## REQUIRED WORK
Please reproduce the data exactly, excluding any pictures it contains.

## RECORDS FOR PROCESSING

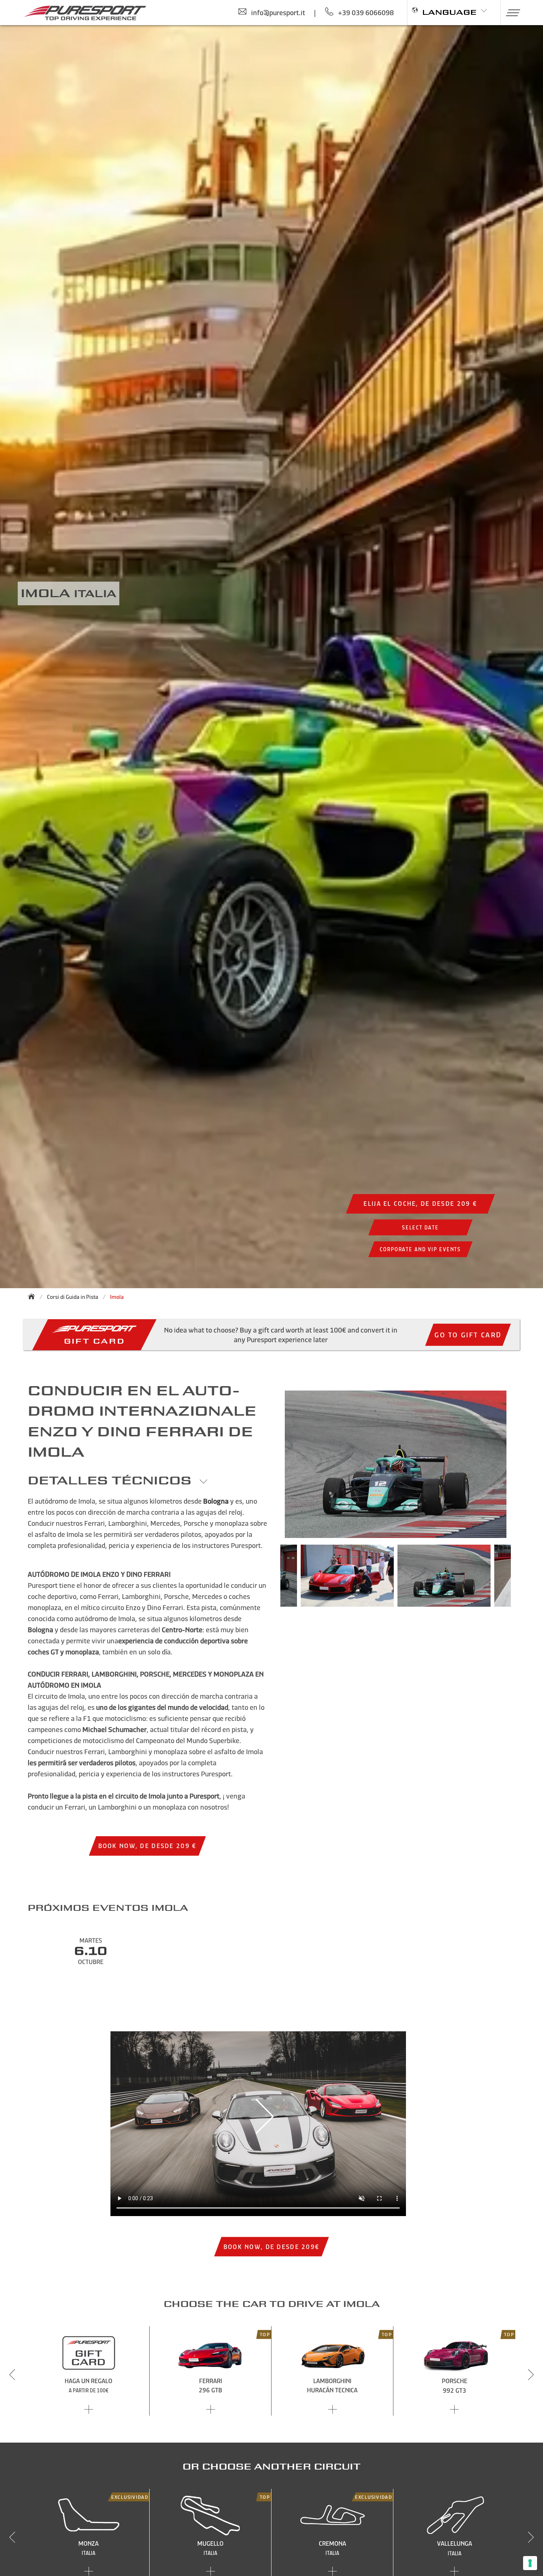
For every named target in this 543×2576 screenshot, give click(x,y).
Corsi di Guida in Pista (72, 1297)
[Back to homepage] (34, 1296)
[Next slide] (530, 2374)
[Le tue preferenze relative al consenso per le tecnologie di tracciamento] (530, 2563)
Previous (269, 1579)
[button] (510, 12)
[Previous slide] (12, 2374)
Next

## ANSWER BELOW
For every named target in this 543×2576 screenshot, give click(x,y).
Corsi di Guida in Pista (72, 1297)
[Back to homepage] (34, 1296)
[Next slide] (530, 2374)
[Le tue preferenze relative al consenso per le tecnologie di tracciamento] (530, 2563)
Previous (269, 1579)
[button] (510, 12)
[Previous slide] (12, 2374)
Next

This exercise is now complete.